6th February 2012, 10:14 AM #3
DHCP requests are not sent via IP, so rules preventing communication by IP can't be followed.
Bascially, DHCP commands are sent in a different network layer - layer 2, and those rules are layer 3 rules.
That'd be my theory anyway!
6th February 2012, 10:29 AM #4
DHCP is application layer, above IP. It uses 255.255.255.255 as a broadcast packet and as the client doesn't yet have an IP it cannot be blocked by a rule. Why would you want to stop people from getting IPs? It would be a lonely guest network!!
6th February 2012, 10:40 AM #5
Well i was just confused as DHCP is an option to Allow, so since all was set to block i was just woundering why it allows it through if there is an option for it.
6th February 2012, 10:59 AM #6
Is this on a CISCO device? I haven't done much in the way of ACLs for HP ones. On a CISCO device the DHCP DNS etc options are there for ease of reading of port numbers. If you wanted to disable DHCP completely on a subnet you would have to use the 0.0.0.0/0 DHCP option but it would be pretty useless for the most part.

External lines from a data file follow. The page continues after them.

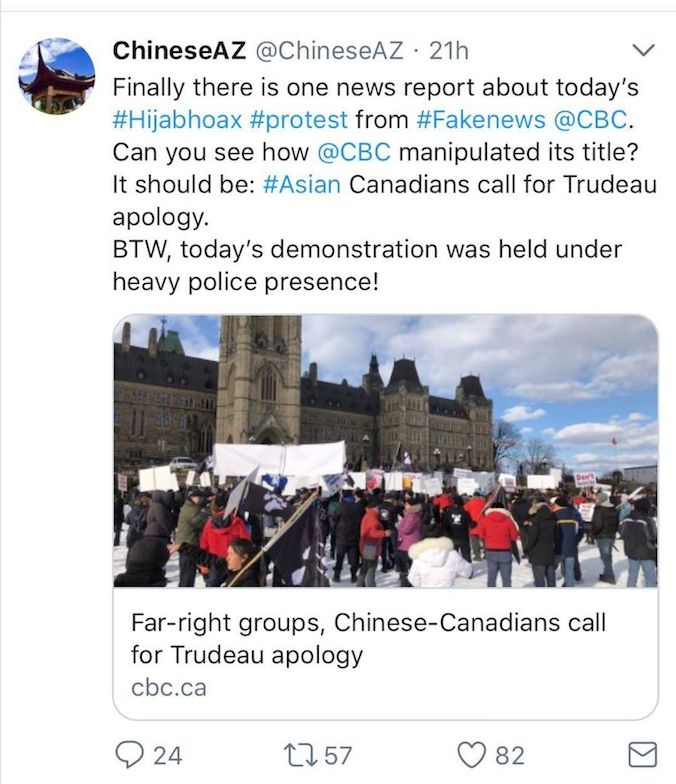The height and width of the screenshot is (784, 676).
Task: Share tweet via envelope message icon
Action: (x=641, y=755)
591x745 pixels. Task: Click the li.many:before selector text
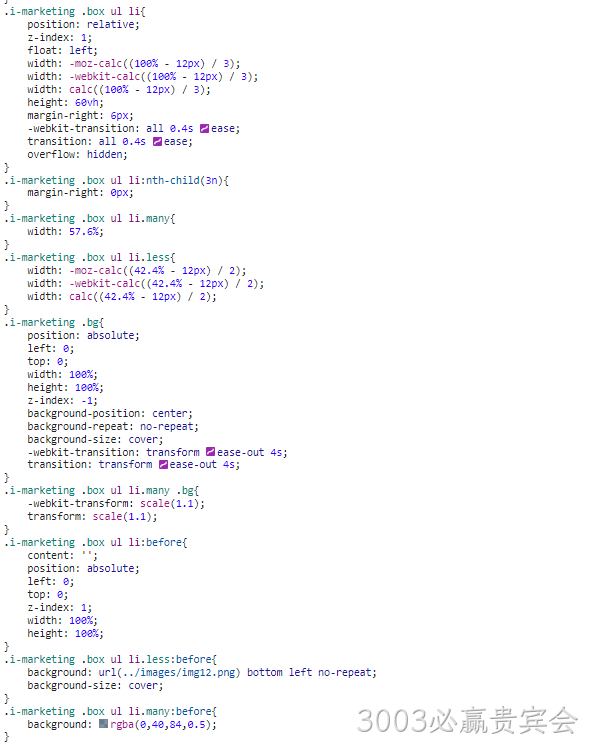coord(170,711)
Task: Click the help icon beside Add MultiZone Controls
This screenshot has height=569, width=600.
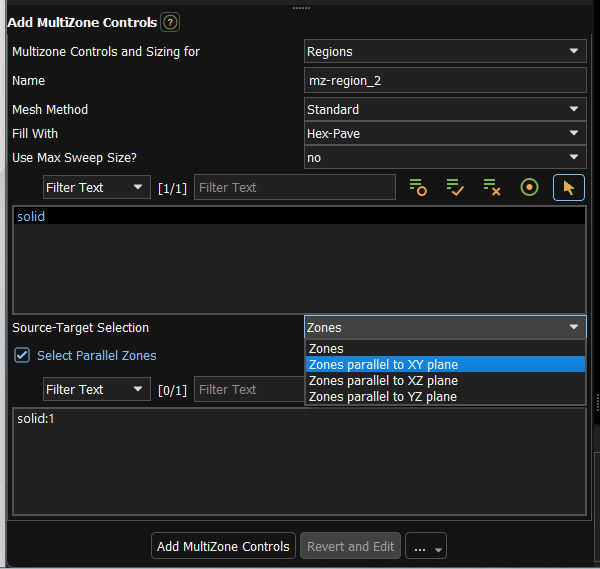Action: click(x=171, y=22)
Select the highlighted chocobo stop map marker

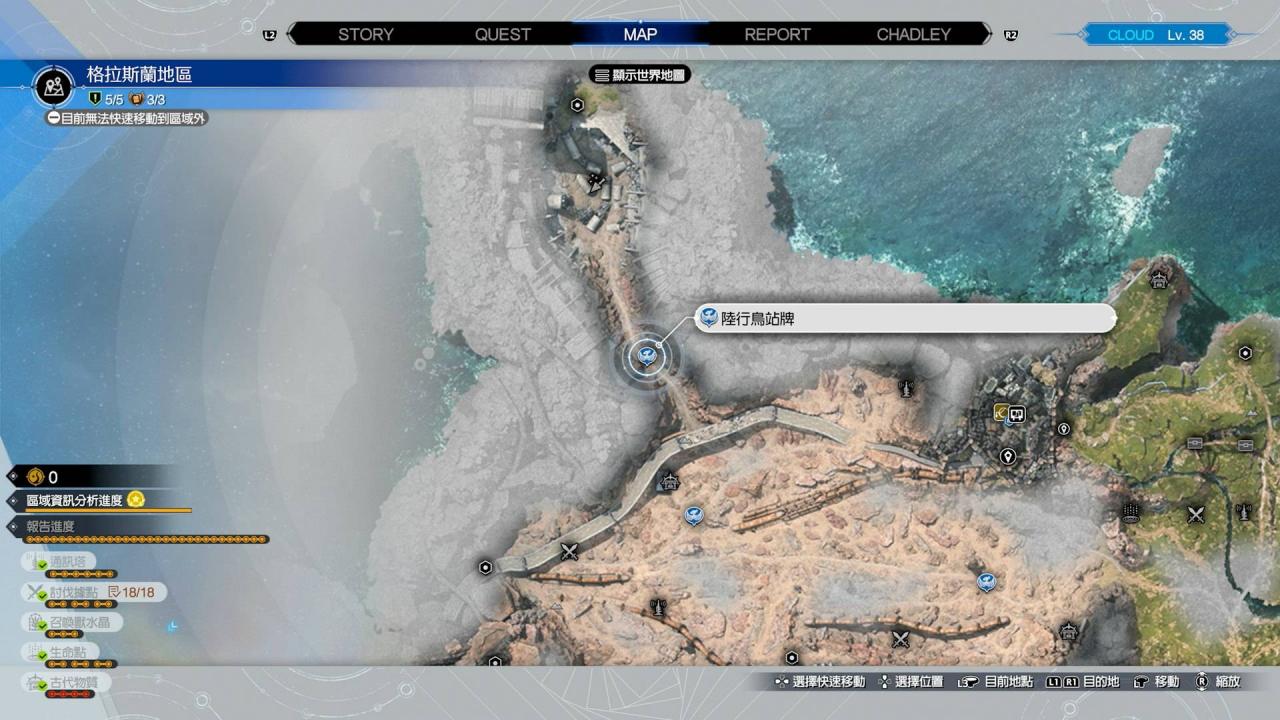[646, 353]
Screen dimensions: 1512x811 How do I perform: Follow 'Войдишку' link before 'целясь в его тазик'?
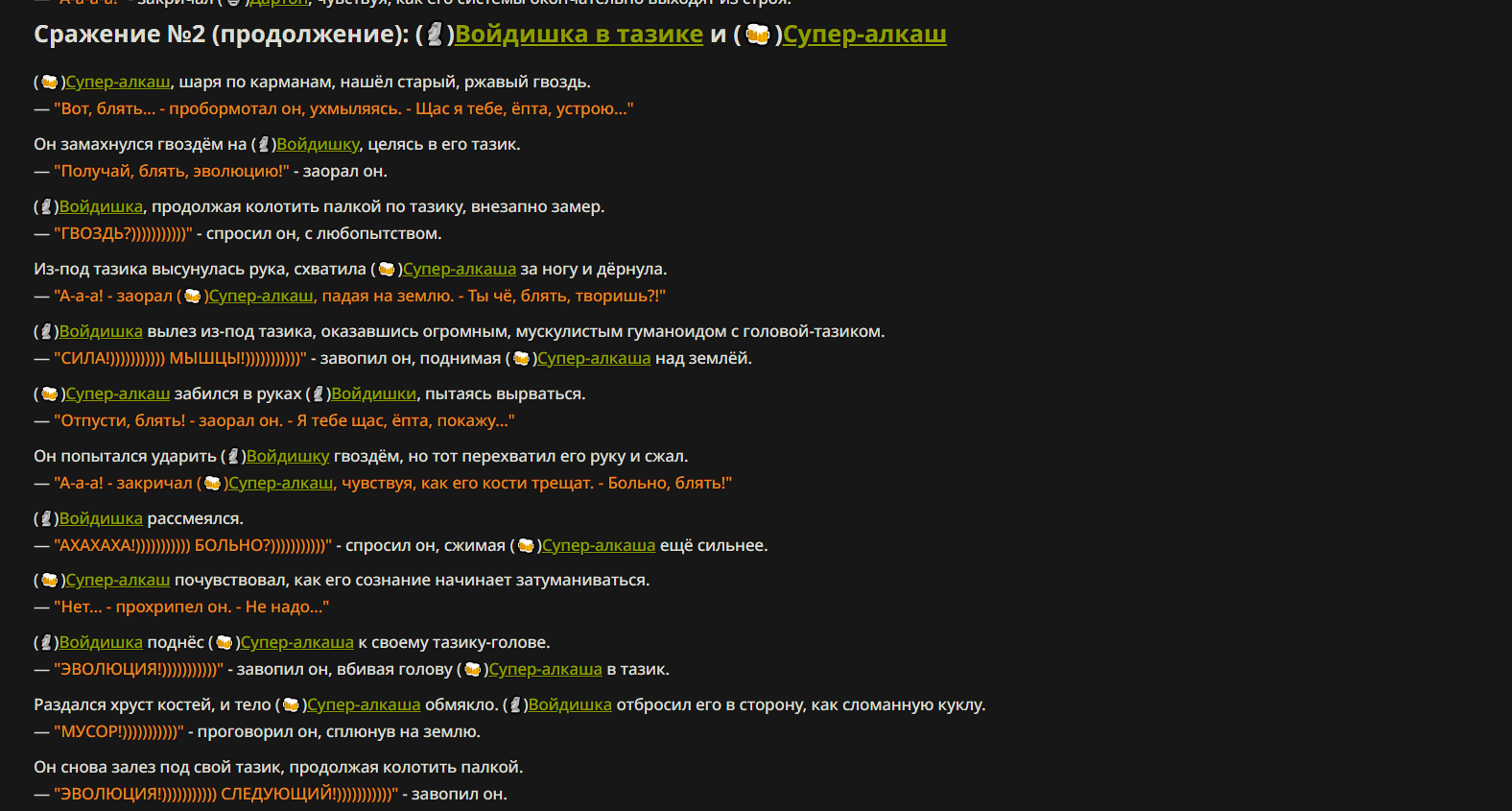click(318, 145)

What I would expect from your rule there is that once your clients have IP addresses that they would no longer be able to contact the DHCP server. Try this by pinging once the clients are up and running. That would prove that your rule is working as such.
Its an odd set up though, normally you would want to allow only access to your DHCP servers from a guest network and none of the others (if it was a super secure environment ) This would be so that when clients renegotiate their lease (half way through their lease time) they can do so. Otherwise when the lease time is up you will get clients being disconnected for a short period while they renegotiate a lease from scratch from your server.
Hope that makes some sense!!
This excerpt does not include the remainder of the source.